Specific amino acid binding by aminoacyl-tRNA synthetases is necessary for correct translation of the genetic code. To obtain insight into the origin of the specificity, the binding to aspartyl-tRNA synthetase (AspRS) of the negatively charged substrate aspartic acid and the neutral analogue asparagine are compared by use of molecular dynamics and free energy simulations. Simulations of the Asn - AspRS complex show that although Asn cannot bind in the same position as Asp, several possible positions exist 1.5 to 2 Å away from the Asp site. The binding free energy of Asn in three of these positions was compared to that of Asp through alchemical free energy simulations, in which Asp is gradually mutated ito Asn in the complex with the enzyme. To correctly account for the electrostatic interactions in the system (including bulk solvent), a recently developed hybrid approach was used, in which the region of the mutation site is treated microscopically, whereas distant protein and solvent are treated by continuum electrostatics. Seven free energy simulations were performed in the protein and two in solution. The various Asn positions and orientations sampled at the Asn endpoints of the protein simulations yielded very similar free energy differences. The calculated Asp → Asn free energy change is 79.8(±1.5) kcal/mol in solution and 95.1(±2.8) kcal/mol in the complex with the protein. Thus, the substrate Asp is predicted to bind much more strongly than Asn, with a binding free energy difference of 15.3 kcal/mol. This implies that erroneous binding of Asn by AspRS is highly improbable, and cannot account for any errors in the translation of the genetic code.

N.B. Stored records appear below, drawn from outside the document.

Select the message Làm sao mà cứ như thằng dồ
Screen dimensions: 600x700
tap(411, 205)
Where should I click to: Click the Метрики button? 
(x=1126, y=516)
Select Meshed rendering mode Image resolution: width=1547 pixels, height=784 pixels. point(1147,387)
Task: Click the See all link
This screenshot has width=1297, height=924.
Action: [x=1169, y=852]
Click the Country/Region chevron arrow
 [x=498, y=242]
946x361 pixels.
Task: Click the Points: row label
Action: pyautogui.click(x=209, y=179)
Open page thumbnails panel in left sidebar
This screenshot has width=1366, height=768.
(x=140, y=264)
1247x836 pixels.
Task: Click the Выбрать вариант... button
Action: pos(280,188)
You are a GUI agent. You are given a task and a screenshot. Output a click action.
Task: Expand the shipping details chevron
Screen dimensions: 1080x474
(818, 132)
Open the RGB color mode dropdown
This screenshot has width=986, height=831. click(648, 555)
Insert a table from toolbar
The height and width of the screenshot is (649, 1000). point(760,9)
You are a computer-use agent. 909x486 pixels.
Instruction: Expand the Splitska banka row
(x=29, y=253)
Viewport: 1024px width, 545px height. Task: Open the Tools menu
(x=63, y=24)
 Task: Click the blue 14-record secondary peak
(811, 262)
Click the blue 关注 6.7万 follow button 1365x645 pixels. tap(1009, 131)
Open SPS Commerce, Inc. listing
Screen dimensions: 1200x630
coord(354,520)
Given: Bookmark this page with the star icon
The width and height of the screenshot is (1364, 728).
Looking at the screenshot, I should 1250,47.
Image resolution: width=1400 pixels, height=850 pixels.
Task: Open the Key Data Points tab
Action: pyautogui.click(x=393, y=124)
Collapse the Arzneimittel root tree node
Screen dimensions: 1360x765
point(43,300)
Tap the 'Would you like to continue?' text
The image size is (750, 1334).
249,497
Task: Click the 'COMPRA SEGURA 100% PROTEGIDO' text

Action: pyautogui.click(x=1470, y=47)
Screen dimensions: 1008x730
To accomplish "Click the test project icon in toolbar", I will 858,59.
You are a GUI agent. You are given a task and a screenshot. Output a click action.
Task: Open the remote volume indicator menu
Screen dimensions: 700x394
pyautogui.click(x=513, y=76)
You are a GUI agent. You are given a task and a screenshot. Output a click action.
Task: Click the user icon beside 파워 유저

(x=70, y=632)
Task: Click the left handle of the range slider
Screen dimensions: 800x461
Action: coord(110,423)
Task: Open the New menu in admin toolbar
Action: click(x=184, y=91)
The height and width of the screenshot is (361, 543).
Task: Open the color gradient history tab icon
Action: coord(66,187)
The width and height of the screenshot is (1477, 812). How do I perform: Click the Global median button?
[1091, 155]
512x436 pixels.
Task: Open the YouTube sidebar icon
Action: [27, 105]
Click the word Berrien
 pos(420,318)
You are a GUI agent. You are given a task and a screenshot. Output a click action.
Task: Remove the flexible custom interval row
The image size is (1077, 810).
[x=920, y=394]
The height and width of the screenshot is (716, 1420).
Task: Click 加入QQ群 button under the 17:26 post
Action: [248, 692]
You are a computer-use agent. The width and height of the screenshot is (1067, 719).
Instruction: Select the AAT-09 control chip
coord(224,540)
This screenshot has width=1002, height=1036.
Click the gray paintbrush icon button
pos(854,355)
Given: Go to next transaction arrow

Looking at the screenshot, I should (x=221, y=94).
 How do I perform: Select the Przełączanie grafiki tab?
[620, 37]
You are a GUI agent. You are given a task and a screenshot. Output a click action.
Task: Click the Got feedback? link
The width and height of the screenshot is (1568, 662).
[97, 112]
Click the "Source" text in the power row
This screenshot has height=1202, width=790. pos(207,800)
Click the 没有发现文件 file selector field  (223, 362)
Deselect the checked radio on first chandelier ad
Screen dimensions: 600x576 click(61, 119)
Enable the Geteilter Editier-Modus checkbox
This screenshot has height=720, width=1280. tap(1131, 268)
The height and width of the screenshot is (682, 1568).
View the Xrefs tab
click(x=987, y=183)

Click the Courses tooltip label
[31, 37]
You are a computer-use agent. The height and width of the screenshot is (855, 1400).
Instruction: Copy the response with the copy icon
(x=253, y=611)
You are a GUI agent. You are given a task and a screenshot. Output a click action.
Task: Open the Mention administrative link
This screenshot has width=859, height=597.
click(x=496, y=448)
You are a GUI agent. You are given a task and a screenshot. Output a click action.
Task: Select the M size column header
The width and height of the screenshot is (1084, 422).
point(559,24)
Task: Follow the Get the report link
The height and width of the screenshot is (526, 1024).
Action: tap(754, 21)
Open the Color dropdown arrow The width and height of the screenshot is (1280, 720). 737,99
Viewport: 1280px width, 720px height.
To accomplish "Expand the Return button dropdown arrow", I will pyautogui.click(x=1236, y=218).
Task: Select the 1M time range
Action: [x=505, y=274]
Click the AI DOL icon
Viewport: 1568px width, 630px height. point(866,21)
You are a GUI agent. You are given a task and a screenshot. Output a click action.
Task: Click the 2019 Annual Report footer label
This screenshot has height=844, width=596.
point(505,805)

Almost all of the protein contributions to the Asp versus Asn binding free energy difference arise from an arginine and a lysine residue that hydrogen bond to the substrate carboxylate group and an Asp and a Glu that hydrogen bond to these; all four amino acid residues are completely conserved in AspRSs. The protein effectively “solvates” the Asp side-chain more strongly than water does. The simulations are analyzed to determine the interactions that Asn is able to make in the binding pocket, and which sequence differences between AspRS and the highly homologous AsnRS are important for modifying the amino acid specificity. A double or triple mutation of AspRS that could make it specific for Asn is proposed, and supported by preliminary simulations of a mutant complex.